Часть 1
8 августа 2020 г. в 01:03
Футакучи тринадцать, когда мама впервые даёт ему пощёчину —
кажется, за то, что он прогулял дополнительные курсы.
И потом Кенджи не посещал ни один из них — бей-бей-бей, давай устроим скандал, пока в моей тетради треугольник ABC не хочет быть равным треугольнику DEF без доказательств.
Футакучи пятнадцать, когда мама запускает в него стакан —
кажется, за то, что находит у него сигареты.
И потом Кенджи не перестаёт дымить за школой — давай устроим скандал, пока это единственный способ унять моё раздражение.
Ещё можно дерзить Камасаки на тренировках, но сигареты помогают не скатиться от “засранца” до “уёбка”. Камасаки, конечно, злится, но в драку пока не лезет, а значит — по-своему любит.
У Футакучи нет предубеждений: он знает, что он вообще-то хуже всех, но обладает какой-то харизмой, которая позволяет ему избегать всеобщей ненависти. Это — пока что, а дальше будет хуже-хуже-хуже (давай устроим скандал вместо разговоров о будущем, мам, нам так будет легче).
И ещё он знает, что их семейный дом давно разрушен — он не принимает вечные ссоры за заботу и любовь.
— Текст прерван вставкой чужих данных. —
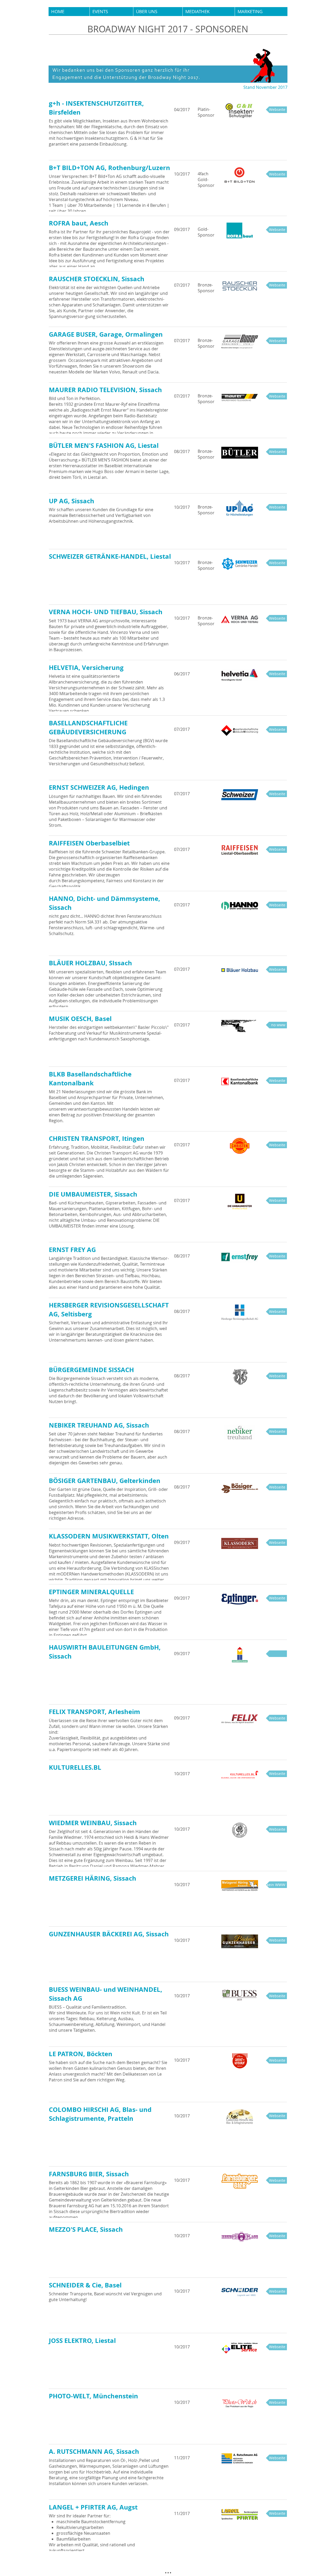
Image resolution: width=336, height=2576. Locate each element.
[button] (111, 11)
Получается, что его и не любит никто (мам, ты всё делаешь правильно).
Поэтому надо выстроить новый — чтобы там внутри новые люди ненавидели новых людей (любви ведь не бывает.)
У Футакучи в тетради трапеция ABCD совершает движение вокруг своей оси, а уравнения решаются через теорему Виетта (дискриминант для слабаков и почти такой же нереальный, как любовь).
Футакучи может провоцировать учителей вопросами, но в Датеко они такая же крепкая стена, как и их волейбольная команда, поэтому из провокаций получается научная дискуссия, а из сорванца Кенджи превращается в подающего надежды юношу.
У самого Футакучи надежд нет ни на что.
Он домой возвращается и гадает, за что сегодня зацепится матушка, —
из-за чего захочется не спать в кровати, но пойти к железнодорожному переезду — благо, он рядом — и уснуть на рельсах.
Давай устроим скандал из-за того, что я ещё не умер.
Впрочем, в Футакучи ещё много дерзости, и в петлю хочется, конечно, но он на самом деле туда не планирует.
Когда мама немного пьяна, они разговаривают по душам, вспоминая остальных родственников, которые тоже попортили им жизнь — например, мамина мама или отец Футакучи. Тогда мама немного плачет, потому что становится ясно, что разбитость — это у них в крови, что они все несчастные, которые ничего построить не могут.
Она просит прощения.
Но не говорит, что гордится сыном. Или — что его любит.
Но Кенджи прощает.
Он такой хороший —
хуже всех.
Футакучи шестнадцать, когда он влюбляется.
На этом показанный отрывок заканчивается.